Module 5: Staff Responsibilities Checklist.
- Create a secure password, 12 characters long, with Upper & Lower characters, Numbers and Special characters.
- Change your passwords at least quarterly
- Only access the PHI you need to care for your assigned patients.
- Do not disclose PHI to anyone outside of the care team without the written or verbal consent of the patient. Document consent and disclosure in the patient record.
- Guard all information from being accessed inappropriately:
- Securely store paper records when not in use.
- Turn papers upside down when approached by an unauthorized person.
- Lock the computer when not in use.
- Secure portable devices with a lcocked cable or by placing them in a locked room or drawer.
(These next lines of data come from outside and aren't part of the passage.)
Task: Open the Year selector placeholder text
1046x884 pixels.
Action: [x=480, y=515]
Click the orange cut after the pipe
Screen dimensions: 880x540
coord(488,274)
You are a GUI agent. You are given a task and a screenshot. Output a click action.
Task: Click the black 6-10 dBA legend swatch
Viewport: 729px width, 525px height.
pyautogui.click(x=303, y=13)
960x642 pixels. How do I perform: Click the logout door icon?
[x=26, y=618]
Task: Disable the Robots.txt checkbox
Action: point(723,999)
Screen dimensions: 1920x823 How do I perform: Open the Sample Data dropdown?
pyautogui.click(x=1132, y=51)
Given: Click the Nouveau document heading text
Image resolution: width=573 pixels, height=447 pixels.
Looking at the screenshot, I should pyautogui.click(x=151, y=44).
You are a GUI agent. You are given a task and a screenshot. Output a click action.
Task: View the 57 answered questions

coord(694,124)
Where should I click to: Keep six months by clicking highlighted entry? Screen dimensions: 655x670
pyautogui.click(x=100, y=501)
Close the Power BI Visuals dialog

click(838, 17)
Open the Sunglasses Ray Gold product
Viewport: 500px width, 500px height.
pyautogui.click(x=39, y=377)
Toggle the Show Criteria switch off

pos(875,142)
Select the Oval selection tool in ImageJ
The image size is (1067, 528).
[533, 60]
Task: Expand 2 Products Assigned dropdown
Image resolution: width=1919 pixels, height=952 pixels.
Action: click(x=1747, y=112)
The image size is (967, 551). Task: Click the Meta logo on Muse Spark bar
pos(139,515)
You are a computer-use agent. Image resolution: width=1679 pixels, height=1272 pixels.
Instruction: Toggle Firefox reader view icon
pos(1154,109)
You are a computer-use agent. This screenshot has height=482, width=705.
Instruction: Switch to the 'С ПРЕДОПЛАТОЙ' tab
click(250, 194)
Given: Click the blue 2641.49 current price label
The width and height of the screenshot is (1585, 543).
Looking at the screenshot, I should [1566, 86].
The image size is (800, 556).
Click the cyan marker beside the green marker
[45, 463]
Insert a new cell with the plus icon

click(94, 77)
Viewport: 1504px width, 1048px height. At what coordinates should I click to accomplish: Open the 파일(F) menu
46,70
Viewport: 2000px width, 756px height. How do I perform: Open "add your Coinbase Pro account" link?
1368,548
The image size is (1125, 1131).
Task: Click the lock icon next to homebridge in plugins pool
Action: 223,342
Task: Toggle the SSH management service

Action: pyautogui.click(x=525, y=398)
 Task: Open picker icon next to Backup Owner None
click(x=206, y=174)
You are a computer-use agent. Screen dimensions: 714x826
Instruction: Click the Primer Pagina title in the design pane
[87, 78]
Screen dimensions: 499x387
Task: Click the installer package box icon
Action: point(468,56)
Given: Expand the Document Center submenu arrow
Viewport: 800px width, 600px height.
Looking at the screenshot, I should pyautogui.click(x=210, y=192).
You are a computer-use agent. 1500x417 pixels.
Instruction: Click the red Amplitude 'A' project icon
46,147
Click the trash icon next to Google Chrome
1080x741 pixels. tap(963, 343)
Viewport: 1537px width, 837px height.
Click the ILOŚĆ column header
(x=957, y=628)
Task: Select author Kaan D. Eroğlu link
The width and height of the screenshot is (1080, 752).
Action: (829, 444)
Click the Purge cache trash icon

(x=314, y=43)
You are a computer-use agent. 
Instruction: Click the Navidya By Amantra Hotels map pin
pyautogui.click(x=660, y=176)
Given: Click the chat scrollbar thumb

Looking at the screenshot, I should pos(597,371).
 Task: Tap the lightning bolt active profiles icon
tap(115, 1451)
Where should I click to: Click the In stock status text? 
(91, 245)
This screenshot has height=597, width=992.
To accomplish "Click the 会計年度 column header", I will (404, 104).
- Only use mobile devices authorized by your organization
- Only use software authorized by your organization
- Know how to report a breach.
- Notify your supervisor
- Notify your Chief Compliance Officer (or Chief Security Officer)
- Complete the Breach Notification Report form.
- Additional recommended actions:
- Know the name and contact information for your Chief Compliance Officer.
- Read your organization’s HIPAA policies and procedures.
- Know how to quickly locate a copy of the policies & procedures in case you are confronted with an unfamiliar situation.